First Dist., Div. Two.
Apr. 18, 1957.]
DOROTHY D. TALIAFERRO, Respondent, v. EUGENE A. TALIAFERRO, Appellant.
E. A. Taliaferro, in pro. per., for Appellant.
Frisbie & Hoogs for Respondent.

Opinion:
DOOLING, J.
This is an appeal from an order setting aside a final decree of divorce.
Appellant and respondent were married in 1927. On July 7, 1932, respondent secured an interlocutory decree of divorce from appellant in an action filed in the City and County of San Francisco (hereinafter called the San Francisco action). No final decree was entered in this action until December 20, 1954, when appellant without notice to respondent filed the necessary affidavit to secure the entry of a final decree of divorce upon the interlocutory decree of July 7, 1932, and a final decree of divorce was entered thereon nunc pro tunc as of July 8,1933. Thereafter respondent moved to set this final decree aside and the court granted her motion. It is from this order that the appeal is taken.
In the meantime on September 7, 1943, respondent had filed a second action for divorce against appellant in Contra Costa County (hereinafter called the Contra Costa action). Appellant and respondent just prior to the filing of this action entered into a property settlement agreement. An interlocutory decree was granted to respondent in this action and there after a final decree of divorce was entered therein in January 1945.
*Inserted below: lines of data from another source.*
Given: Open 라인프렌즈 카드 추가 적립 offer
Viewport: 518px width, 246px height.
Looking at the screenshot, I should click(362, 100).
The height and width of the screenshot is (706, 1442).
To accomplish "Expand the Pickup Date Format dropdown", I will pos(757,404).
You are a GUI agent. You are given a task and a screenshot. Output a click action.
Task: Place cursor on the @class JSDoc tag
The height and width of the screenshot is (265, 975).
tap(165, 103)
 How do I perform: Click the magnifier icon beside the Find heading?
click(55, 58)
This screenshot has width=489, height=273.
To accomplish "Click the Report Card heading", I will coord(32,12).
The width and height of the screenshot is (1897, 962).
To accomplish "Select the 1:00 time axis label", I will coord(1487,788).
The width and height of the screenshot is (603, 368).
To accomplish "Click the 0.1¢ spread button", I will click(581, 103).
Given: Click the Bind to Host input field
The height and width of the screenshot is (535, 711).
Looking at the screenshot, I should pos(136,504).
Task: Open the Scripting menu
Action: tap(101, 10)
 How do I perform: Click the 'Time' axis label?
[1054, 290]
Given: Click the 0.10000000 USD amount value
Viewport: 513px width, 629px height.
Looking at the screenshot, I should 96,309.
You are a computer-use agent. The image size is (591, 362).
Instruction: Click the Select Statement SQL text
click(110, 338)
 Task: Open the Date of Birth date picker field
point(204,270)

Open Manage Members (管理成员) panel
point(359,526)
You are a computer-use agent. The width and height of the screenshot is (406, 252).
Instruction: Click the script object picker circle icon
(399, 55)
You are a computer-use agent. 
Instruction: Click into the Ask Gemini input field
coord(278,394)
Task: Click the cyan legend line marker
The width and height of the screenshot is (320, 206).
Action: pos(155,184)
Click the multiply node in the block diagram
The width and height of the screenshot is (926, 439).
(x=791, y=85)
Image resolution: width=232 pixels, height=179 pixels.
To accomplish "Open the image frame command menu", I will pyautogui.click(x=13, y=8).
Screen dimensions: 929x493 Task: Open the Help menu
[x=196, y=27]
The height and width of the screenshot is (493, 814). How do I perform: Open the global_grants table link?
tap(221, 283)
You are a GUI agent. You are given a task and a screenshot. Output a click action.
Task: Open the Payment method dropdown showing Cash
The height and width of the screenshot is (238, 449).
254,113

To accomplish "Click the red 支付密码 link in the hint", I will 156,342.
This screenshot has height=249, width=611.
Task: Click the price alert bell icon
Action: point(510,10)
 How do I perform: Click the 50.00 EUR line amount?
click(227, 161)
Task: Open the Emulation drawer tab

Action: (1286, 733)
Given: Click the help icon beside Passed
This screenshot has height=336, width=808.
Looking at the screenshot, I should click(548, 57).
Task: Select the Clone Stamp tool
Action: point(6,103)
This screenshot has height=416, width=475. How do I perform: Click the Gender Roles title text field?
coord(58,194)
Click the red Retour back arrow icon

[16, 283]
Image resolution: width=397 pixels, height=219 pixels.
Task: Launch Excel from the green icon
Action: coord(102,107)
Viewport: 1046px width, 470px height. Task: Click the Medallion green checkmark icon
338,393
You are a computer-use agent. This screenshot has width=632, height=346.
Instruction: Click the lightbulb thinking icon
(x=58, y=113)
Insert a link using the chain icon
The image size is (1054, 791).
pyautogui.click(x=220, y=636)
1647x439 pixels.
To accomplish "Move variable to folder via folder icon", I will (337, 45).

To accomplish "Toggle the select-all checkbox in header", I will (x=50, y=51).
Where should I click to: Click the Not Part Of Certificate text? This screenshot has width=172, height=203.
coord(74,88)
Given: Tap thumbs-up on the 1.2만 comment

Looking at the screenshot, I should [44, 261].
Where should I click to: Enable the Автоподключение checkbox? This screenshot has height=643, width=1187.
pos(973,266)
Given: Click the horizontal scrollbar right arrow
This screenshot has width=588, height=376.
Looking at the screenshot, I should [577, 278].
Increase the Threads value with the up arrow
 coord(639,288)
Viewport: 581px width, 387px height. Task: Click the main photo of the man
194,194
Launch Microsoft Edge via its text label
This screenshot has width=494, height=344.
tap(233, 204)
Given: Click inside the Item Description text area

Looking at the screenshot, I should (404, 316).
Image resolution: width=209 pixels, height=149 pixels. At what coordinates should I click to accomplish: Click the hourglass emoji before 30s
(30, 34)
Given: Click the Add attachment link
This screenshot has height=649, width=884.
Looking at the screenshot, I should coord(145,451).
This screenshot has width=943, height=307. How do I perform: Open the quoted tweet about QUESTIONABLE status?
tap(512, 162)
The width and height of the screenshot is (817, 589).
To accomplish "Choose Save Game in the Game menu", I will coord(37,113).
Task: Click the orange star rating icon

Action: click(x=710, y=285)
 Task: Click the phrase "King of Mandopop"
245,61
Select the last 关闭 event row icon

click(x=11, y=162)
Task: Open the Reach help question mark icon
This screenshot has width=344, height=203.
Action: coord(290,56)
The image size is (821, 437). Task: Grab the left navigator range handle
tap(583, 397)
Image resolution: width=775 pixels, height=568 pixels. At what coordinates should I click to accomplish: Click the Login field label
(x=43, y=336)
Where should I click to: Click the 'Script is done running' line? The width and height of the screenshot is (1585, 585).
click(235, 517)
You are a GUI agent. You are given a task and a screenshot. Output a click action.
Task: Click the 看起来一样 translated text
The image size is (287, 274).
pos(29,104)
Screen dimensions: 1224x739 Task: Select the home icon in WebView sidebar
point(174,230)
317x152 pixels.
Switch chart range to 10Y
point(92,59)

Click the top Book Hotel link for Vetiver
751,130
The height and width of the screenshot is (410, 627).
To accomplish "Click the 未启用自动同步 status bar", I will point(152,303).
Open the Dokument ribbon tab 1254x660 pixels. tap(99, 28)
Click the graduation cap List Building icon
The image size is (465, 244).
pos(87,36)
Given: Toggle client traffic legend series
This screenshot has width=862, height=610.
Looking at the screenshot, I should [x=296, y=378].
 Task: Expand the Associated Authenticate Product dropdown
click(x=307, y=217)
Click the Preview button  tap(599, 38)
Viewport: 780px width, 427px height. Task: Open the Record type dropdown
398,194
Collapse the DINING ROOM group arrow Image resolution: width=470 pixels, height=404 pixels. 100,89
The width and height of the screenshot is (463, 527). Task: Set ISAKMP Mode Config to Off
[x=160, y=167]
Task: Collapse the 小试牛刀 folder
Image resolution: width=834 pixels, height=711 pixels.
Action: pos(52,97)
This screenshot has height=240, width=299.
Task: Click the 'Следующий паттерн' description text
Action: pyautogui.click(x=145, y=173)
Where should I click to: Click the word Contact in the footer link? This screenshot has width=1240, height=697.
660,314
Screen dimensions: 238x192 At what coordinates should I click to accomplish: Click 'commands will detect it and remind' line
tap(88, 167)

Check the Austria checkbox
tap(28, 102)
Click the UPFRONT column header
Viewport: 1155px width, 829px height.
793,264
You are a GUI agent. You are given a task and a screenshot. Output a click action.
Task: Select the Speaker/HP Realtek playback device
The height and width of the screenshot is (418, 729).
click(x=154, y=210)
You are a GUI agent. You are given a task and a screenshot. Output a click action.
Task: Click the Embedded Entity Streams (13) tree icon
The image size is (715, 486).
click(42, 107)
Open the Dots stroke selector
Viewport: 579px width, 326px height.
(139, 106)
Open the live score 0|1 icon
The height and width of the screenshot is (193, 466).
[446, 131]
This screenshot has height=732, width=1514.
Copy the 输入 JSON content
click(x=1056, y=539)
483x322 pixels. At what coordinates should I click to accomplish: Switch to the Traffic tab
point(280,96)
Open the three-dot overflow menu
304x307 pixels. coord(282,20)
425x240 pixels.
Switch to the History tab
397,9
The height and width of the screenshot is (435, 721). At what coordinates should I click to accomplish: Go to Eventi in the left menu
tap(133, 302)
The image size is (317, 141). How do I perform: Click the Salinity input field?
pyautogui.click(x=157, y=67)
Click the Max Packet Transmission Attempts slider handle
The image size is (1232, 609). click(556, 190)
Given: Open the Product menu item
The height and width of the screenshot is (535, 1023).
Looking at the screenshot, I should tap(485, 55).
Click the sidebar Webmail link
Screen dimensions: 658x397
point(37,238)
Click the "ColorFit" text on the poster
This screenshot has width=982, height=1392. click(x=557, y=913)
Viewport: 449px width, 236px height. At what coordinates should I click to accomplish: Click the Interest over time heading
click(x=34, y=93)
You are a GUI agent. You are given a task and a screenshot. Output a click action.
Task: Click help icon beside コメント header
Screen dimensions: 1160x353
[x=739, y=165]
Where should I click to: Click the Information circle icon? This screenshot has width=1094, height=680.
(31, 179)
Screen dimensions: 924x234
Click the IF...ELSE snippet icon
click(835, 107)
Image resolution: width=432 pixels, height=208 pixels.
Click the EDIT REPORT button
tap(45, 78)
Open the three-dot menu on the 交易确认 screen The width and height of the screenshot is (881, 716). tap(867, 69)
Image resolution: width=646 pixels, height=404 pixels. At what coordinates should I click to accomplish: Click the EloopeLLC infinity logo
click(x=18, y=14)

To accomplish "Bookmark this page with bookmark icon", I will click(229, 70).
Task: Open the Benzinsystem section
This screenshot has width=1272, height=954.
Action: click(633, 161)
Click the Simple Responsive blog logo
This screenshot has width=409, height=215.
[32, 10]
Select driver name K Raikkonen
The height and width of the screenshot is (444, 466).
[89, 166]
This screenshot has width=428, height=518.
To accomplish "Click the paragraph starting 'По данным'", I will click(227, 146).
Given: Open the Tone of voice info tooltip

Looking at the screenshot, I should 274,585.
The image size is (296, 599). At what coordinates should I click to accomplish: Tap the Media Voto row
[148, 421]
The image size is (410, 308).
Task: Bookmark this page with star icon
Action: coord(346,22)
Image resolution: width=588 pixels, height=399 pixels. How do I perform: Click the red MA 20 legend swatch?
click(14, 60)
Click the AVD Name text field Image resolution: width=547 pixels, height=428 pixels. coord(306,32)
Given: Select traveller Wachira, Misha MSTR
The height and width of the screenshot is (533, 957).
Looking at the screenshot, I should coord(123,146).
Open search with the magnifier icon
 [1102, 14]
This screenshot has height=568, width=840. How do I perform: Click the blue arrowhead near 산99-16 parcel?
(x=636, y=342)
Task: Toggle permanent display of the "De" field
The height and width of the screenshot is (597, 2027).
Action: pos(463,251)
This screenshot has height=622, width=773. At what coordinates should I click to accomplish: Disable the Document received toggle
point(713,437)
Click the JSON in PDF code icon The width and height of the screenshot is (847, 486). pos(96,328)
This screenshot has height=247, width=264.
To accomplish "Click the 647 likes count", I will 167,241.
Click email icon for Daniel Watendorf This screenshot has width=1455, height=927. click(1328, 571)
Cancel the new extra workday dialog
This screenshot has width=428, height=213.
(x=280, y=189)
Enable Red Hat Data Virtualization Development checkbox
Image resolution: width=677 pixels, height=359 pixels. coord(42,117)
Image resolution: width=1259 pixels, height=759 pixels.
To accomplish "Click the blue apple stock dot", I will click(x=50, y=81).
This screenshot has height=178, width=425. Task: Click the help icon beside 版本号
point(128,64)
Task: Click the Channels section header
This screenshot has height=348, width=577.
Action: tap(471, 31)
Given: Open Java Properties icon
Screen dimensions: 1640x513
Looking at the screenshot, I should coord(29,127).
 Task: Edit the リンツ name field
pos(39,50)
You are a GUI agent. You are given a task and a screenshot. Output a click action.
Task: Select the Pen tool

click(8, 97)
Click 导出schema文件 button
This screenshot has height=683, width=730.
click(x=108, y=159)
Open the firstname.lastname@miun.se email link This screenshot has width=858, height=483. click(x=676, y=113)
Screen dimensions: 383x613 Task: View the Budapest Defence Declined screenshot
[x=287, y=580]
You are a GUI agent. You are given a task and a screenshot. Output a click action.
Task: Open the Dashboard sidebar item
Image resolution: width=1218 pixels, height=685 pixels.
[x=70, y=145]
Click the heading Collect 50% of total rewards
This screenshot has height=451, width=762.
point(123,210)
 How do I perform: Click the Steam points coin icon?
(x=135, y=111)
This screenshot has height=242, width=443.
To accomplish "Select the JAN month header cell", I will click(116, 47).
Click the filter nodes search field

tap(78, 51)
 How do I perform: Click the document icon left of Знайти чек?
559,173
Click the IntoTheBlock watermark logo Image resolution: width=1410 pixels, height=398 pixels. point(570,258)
While appellant presents several points for reversal of the order setting aside the final decree in the San Francisco action he is in no position to urge them in the face of the final decree of divorce in the Contra Costa action. When a final decree of divorce was entered in the Contra Costa action it became a binding adjudication of the rights of the parties. That judgment superseded the interlocutory decree of divorce in the San Francisco action under the settled rule that where the same cause of action has been twice litigated by the parties the later judgment is conclusive. (Standard Oil Co. v. J. P. Mills Organization, 3 Cal.2d 128, 139 [43 P.2d 797]; Wood v. Pendola, 1 Cal.2d 435, 439 [35 P.2d 526]; California Bank v. Traeger, 215 Cal. 346, 351 [10 P.2d 51]; Perkins v. Benguet Consol. Min. Co., 55 Cal.App.2d 720, 744 [132 P.2d 70], cert. den. 319 U.S. 774 [63 S.Ct. 1435, 87 L.Ed. 1721].)
When the existence of the final judgment in the Contra Costa action was called to the attention of the San Francisco Superior Court for the first time on the motion to set aside the final decree procured by appellant in the San Francisco action the court properly entered the order here appealed from since the rights of the parties had been adjudicated by the final decree in the Contra Costa action, and the interlocutory decree in the San Francisco action had thereby been rendered functus officio.
Order affirmed.
Kaufman, P. J., and Draper, J., concurred.